The task
The response should be the lines of the data, starting at the first and ending at the one that contains "Viewport: 800px width, 591px height.", copied without change.
▼
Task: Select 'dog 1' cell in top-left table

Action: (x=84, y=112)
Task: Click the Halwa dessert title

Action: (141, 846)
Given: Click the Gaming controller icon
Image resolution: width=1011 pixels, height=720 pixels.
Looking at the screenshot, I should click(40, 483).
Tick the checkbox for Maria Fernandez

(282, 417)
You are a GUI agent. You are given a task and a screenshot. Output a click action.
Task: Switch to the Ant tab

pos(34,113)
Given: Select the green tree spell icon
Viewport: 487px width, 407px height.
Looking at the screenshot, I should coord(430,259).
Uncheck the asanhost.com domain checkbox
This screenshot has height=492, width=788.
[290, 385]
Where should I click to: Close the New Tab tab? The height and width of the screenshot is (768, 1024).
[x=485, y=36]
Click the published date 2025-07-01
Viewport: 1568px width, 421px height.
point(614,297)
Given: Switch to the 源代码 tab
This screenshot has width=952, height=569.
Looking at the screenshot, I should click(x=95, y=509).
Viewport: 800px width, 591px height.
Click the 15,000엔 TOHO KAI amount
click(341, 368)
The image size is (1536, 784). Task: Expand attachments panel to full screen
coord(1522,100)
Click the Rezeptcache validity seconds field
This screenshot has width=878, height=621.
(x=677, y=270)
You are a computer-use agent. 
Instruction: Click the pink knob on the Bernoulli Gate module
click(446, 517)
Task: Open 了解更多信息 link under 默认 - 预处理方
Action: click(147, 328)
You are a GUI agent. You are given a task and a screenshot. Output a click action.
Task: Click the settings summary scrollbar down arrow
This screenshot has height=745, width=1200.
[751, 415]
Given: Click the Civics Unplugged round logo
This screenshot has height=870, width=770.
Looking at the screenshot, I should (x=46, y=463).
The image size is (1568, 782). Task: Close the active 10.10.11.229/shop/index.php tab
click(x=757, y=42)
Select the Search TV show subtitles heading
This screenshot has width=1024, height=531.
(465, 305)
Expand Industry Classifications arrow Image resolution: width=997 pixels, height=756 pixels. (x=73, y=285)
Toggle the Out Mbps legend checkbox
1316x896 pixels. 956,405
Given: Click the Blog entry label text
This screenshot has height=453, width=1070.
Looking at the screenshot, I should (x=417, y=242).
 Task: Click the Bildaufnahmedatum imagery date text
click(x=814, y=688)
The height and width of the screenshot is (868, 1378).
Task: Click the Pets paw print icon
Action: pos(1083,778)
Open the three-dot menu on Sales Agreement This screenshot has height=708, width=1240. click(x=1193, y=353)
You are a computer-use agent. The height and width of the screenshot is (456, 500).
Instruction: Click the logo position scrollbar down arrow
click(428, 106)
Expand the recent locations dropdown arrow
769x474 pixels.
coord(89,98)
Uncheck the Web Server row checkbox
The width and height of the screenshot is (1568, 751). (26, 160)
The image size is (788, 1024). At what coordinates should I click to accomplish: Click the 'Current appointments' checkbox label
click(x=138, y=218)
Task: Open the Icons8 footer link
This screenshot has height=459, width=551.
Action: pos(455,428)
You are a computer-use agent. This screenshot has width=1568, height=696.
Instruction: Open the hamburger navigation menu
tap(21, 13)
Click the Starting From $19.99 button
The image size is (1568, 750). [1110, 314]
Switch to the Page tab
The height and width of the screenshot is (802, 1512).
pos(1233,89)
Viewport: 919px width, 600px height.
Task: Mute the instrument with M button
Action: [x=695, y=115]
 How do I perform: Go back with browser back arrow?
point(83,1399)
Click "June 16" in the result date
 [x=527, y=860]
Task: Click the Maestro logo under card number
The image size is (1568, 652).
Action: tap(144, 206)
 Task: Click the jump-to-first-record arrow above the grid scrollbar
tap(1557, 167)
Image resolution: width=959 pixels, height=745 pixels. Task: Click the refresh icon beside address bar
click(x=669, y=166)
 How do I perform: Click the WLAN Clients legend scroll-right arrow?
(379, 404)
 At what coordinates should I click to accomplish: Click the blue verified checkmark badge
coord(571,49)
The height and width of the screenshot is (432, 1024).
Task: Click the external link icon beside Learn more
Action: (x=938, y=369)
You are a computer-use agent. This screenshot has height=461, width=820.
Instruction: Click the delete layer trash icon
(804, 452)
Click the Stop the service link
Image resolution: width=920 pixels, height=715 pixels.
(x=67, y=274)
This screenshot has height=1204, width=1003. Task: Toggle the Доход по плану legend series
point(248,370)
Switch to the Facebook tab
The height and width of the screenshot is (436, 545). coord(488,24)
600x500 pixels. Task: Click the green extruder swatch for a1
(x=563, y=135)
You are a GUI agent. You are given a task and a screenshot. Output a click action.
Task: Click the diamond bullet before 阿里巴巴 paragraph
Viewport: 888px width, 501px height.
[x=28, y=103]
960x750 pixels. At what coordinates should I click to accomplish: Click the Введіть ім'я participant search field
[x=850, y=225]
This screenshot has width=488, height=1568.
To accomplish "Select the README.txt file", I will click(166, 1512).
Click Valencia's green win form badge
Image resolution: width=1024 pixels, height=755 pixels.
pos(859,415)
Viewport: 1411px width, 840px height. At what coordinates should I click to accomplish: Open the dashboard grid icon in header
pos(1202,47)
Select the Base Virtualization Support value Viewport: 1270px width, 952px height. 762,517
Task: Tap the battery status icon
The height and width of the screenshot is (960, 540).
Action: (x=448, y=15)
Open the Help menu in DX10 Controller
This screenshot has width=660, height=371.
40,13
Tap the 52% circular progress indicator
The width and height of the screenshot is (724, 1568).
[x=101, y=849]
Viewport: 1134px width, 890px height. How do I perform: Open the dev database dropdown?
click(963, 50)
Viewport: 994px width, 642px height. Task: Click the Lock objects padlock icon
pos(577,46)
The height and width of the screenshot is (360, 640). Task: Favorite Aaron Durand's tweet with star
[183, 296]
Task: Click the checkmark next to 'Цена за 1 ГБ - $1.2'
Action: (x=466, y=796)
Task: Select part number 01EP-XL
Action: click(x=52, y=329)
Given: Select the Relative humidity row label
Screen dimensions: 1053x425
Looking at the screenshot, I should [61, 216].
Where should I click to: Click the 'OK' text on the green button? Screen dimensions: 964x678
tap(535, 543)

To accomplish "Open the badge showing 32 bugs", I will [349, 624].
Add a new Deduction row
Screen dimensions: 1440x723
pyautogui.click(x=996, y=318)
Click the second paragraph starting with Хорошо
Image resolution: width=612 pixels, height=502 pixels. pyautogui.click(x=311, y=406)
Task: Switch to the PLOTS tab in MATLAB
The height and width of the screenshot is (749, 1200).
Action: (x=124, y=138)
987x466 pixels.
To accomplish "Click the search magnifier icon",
▲
Answer for the task
Task: Select 'dog 1' cell in top-left table

Action: (x=84, y=112)
Task: Click the Halwa dessert title

Action: (141, 846)
Given: Click the Gaming controller icon
Image resolution: width=1011 pixels, height=720 pixels.
Looking at the screenshot, I should click(40, 483).
Tick the checkbox for Maria Fernandez

(282, 417)
You are a GUI agent. You are given a task and a screenshot. Output a click action.
Task: Switch to the Ant tab

pos(34,113)
Given: Select the green tree spell icon
Viewport: 487px width, 407px height.
Looking at the screenshot, I should coord(430,259).
Uncheck the asanhost.com domain checkbox
This screenshot has height=492, width=788.
[290, 385]
Where should I click to: Close the New Tab tab? The height and width of the screenshot is (768, 1024).
[x=485, y=36]
Click the published date 2025-07-01
Viewport: 1568px width, 421px height.
point(614,297)
Given: Switch to the 源代码 tab
This screenshot has width=952, height=569.
Looking at the screenshot, I should click(x=95, y=509).
Viewport: 800px width, 591px height.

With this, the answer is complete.